The article, inspired no doubt by Sir William, then goes on to give elaborate reasons for the success of the device, but all these are met by the damning fact that the machine never worked. Some time afterwards Sir William, at considerable expense, published a pamphlet in which he explained and defended his views. If he had only had a working model made and the thing had continued in motion for a few hours, he would have silenced all objectors far more quickly and forcibly than he ever could have done by any amount of argument.

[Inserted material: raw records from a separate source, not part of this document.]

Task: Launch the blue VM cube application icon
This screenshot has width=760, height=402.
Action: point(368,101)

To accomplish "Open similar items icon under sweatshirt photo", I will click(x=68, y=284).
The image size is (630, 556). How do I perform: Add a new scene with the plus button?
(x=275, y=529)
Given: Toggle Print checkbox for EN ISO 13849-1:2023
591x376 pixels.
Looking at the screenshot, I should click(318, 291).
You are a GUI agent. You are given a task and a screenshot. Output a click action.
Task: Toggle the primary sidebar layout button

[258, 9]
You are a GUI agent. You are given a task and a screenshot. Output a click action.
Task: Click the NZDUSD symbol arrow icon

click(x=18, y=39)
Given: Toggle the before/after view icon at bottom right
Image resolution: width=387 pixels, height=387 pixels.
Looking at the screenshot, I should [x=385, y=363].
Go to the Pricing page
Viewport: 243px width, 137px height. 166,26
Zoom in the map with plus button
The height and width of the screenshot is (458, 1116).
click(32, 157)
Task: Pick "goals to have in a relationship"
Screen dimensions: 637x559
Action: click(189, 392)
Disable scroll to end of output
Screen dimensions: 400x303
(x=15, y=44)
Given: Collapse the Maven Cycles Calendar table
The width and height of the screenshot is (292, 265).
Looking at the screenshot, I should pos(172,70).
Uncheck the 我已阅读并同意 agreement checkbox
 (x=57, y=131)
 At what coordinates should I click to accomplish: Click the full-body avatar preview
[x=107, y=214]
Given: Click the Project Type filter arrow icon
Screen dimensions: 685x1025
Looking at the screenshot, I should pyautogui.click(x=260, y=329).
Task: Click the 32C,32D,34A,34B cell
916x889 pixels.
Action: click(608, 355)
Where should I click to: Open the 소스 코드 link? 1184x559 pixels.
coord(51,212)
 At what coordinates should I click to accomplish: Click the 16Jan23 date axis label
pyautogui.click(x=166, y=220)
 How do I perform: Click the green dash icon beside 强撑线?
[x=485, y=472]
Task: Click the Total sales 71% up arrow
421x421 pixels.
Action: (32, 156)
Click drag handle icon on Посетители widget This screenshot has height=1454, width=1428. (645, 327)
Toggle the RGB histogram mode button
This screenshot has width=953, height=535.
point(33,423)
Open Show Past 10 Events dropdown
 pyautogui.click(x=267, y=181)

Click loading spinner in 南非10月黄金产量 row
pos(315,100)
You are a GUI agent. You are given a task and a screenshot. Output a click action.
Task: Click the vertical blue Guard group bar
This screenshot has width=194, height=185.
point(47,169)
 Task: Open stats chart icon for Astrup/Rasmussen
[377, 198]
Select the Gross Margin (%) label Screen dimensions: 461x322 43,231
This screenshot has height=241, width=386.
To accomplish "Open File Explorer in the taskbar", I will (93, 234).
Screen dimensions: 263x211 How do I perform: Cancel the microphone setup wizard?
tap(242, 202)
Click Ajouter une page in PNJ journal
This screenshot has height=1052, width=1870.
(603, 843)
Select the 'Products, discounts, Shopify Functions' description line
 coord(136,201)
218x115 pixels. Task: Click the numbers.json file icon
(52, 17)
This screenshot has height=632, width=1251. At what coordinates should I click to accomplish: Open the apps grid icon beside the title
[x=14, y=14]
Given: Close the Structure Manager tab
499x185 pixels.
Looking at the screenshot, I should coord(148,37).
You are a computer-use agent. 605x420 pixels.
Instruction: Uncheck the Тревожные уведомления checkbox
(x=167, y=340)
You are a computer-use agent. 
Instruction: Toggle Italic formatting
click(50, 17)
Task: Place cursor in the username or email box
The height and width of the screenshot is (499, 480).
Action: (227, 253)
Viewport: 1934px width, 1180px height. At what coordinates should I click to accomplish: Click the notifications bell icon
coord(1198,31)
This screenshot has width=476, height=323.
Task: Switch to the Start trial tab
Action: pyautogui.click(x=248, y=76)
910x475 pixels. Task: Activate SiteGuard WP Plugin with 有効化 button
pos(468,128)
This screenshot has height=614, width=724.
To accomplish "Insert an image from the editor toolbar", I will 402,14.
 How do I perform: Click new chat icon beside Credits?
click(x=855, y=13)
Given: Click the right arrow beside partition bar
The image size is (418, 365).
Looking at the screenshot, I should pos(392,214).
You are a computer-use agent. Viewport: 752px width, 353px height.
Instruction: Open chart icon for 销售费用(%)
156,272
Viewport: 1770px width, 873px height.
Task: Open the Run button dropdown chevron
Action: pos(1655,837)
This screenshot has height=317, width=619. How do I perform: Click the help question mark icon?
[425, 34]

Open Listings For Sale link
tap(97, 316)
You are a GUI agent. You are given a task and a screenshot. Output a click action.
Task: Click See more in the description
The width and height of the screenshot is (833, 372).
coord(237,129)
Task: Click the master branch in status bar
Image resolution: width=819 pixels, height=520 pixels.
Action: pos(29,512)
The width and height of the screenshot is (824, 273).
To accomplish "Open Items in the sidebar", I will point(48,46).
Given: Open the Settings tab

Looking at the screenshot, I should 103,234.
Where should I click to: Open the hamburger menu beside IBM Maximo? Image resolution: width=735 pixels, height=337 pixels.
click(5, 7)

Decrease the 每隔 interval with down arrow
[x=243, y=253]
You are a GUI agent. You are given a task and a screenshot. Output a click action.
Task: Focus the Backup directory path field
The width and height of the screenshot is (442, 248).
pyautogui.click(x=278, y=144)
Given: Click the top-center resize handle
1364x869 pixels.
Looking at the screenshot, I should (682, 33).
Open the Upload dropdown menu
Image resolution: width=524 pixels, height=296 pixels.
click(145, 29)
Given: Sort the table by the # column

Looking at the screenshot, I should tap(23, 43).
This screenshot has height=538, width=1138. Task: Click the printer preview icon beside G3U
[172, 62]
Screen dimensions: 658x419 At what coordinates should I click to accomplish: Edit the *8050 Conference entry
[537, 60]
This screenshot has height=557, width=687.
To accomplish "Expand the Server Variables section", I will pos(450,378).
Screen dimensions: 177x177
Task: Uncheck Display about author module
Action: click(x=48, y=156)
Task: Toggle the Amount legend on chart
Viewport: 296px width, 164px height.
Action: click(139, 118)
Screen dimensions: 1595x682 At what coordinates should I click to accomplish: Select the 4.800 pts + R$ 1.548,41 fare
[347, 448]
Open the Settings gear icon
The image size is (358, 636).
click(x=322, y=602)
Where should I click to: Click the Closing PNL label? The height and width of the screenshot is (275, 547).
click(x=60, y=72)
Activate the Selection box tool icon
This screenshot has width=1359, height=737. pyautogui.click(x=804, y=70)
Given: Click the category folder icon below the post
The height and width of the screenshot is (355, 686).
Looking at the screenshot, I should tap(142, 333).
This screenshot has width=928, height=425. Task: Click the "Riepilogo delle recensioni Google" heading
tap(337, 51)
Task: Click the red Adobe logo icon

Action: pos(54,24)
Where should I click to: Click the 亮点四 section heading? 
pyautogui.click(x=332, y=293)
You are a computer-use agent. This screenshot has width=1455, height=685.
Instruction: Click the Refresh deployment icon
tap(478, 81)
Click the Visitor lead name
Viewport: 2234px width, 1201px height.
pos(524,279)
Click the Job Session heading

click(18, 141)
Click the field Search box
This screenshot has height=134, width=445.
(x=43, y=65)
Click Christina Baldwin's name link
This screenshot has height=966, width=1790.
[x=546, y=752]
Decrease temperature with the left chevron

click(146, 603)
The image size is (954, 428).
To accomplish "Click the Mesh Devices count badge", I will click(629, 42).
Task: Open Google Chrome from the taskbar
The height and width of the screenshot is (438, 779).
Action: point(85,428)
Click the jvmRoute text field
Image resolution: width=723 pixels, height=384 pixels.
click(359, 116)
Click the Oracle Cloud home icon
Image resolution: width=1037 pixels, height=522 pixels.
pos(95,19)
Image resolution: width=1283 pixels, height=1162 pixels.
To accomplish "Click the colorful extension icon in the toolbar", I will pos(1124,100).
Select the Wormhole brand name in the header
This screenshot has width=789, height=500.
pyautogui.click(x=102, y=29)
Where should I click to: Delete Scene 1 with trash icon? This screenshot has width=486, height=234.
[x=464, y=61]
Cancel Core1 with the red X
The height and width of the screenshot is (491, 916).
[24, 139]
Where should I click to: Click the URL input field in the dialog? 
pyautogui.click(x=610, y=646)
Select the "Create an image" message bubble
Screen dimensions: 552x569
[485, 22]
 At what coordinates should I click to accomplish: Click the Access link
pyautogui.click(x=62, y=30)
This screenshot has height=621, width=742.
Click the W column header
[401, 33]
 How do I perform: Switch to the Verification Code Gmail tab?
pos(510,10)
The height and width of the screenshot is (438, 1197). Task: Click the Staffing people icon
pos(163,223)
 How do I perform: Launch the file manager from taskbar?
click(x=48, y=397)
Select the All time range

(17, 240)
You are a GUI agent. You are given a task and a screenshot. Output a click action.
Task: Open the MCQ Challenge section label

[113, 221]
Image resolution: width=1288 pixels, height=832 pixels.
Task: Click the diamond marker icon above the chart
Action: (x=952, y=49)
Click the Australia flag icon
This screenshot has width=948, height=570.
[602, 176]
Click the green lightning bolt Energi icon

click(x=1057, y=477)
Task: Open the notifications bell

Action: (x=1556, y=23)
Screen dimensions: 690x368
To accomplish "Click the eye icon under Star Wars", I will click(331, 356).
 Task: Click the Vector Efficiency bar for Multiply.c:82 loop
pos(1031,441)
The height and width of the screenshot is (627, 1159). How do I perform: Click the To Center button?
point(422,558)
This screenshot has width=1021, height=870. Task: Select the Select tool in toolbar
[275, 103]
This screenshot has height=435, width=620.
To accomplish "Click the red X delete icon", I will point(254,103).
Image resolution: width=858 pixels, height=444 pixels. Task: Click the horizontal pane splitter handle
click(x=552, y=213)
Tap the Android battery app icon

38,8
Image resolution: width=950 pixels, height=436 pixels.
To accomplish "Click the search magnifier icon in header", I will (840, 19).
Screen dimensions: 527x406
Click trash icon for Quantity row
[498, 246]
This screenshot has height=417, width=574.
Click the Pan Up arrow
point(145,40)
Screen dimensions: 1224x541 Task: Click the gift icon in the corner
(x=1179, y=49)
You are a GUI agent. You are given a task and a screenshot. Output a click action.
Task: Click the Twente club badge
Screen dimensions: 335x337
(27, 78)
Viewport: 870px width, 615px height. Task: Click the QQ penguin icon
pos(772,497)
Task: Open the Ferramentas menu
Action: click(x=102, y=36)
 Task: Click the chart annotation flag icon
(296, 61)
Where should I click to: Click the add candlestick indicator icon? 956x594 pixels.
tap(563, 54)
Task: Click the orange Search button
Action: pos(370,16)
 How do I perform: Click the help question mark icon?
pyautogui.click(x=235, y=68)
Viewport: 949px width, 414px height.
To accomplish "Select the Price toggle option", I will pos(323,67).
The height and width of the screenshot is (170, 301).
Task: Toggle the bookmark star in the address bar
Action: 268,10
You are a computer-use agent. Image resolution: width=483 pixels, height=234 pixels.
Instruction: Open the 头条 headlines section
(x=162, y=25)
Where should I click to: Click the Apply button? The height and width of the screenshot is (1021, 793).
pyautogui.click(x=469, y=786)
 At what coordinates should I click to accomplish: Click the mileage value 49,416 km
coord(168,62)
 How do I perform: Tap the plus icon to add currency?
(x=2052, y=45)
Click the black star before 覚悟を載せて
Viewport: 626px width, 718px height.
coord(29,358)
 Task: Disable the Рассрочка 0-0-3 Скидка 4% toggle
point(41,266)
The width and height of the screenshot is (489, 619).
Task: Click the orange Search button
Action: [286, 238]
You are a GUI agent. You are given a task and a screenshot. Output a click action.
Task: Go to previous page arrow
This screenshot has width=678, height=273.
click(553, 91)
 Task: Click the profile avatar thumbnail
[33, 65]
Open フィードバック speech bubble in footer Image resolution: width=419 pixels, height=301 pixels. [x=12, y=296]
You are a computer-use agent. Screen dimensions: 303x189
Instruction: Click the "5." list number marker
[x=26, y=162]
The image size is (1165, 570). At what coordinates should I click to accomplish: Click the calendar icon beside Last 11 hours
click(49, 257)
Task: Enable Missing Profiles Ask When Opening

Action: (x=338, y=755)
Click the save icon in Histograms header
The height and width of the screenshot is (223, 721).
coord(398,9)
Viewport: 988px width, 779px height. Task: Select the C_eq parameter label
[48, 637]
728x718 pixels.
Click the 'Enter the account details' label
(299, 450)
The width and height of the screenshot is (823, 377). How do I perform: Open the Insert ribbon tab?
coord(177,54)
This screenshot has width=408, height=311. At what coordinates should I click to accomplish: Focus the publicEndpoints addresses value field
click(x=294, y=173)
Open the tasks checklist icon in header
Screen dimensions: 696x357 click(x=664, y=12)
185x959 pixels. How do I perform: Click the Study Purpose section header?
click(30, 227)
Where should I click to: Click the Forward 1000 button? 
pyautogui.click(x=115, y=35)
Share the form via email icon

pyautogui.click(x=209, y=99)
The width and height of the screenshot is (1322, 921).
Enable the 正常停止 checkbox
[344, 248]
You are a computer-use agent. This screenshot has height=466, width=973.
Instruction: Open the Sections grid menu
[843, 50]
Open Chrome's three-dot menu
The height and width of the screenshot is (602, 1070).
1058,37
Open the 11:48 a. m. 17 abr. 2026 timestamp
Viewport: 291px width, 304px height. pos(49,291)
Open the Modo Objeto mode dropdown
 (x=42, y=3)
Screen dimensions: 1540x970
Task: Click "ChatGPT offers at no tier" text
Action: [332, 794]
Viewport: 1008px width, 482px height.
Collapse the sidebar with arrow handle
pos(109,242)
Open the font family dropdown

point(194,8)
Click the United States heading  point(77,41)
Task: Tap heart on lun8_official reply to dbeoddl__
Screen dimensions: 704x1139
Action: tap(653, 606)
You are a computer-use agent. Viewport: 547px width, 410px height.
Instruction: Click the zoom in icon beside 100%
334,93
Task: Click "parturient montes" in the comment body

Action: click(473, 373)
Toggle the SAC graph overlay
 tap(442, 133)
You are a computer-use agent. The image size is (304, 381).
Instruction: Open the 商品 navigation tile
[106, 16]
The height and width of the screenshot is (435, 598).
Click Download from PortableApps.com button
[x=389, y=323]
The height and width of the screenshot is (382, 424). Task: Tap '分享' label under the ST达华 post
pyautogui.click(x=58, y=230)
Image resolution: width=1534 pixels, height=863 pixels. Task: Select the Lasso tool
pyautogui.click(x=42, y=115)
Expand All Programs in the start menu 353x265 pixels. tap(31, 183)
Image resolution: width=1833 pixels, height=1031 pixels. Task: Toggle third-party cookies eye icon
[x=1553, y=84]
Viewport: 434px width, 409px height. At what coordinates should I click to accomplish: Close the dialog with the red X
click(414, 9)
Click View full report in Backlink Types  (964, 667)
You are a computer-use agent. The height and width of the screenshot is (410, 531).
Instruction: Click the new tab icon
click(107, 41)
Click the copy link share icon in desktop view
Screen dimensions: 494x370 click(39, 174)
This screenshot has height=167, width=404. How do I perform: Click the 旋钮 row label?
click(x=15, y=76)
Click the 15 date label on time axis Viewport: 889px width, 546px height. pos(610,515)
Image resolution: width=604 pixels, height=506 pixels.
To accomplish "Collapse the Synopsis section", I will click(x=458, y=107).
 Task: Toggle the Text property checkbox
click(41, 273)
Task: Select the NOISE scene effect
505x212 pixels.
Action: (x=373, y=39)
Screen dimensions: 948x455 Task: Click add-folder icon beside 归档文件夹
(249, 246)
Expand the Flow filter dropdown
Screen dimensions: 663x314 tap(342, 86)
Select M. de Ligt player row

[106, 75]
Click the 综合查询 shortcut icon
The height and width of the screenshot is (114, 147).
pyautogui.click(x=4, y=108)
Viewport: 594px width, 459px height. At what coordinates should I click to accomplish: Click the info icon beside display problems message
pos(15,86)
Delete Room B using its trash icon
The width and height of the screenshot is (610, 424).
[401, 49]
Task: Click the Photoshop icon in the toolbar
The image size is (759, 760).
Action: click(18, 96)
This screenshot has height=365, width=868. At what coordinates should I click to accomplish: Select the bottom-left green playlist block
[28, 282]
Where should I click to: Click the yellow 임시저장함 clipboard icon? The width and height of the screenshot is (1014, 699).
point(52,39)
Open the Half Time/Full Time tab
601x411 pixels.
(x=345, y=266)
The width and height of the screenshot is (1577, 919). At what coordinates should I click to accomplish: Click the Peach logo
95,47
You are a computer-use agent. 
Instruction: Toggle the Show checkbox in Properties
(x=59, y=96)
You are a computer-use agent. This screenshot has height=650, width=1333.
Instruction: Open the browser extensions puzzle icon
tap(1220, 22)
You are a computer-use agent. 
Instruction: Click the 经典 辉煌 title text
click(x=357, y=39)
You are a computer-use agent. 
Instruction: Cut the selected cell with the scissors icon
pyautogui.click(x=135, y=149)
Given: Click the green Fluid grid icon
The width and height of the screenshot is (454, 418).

And in his case there could have been no excuse for his not making a small machine after the plans that he published and even patented. He was wealthy and could have commanded the services of the best mechanics in London, but no working model was ever made. Many inventors of perpetual-motion machines offer their poverty as an excuse for not making a model or working machine. Thus Dircks, in his "Perpetuum Mobile" gives an account of "a mechanic, a model maker, who had a neat brass model of a time-piece, in which were two steel balls A and B;—B to fall into a semicircular gallery C, and be carried to the end D of a straight trough DE; while A in its turn rolls to E, and so on continuously; only the gallery C not being screwed in its place, we are desired to take the will for the deed, until twenty shillings be raised to complete this part of the work!"

And Mr. Dircks also quotes from the "Builder" of June, 1847: "This vain delusion, if not still in force, is at least as standing a fallacy as ever. Joseph Hutt, a frame-work knitter, in the neighborhood of the enlightened town of Hinckley, professes to have discovered it [perpetual motion] and only wants twenty pounds, as usual, to set it agoing."

The following rather curious arrangement was described in "The Mechanic's Magazine" for 1825.

"I beg leave to offer the prefixed device. The point at which, like all the rest, it fails, I confess I did not (as I do now) plainly perceive at once, although it is certainly very obvious. The original idea was this—to enable a body which would float in a heavy medium and sink in a lighter one, to pass successively through the one to the other, the continuation of which would be the end in view. To say that valves cannot be made to act as proposed will not be to show the rationale (if I may so say) upon which the idea is fallacious."

The figure is supposed to be tubular, and made of glass, for the purpose of seeing the action of the balls inside, which float or fall as they travel from air through water and from water through air. The foot is supposed to be placed in water, but it would answer the same purpose if the bottom were closed.

Description of the Engraving, Fig. 13. No. 1, the left leg, filled with water from B to A. 2 and 3, valves, having in their centers very small projecting valves; they all open upwards. 4, the right leg, containing air from A to F. 5 and 6, valves, having very small ones in their centers; they all open downwards. The whole apparatus is supposed to be air and water-tight. The round figures represent hollow balls, which will sink one-fourth of their bulk in water (of course will fall in air); the weight therefore of three balls resting upon one ball in water, as at E, will just bring its top even with the water's edge; the weight of four balls will sink it under the surface until the ball immediately over it is one-fourth its bulk in water, when the under ball will escape round the corner at C, and begin to ascend.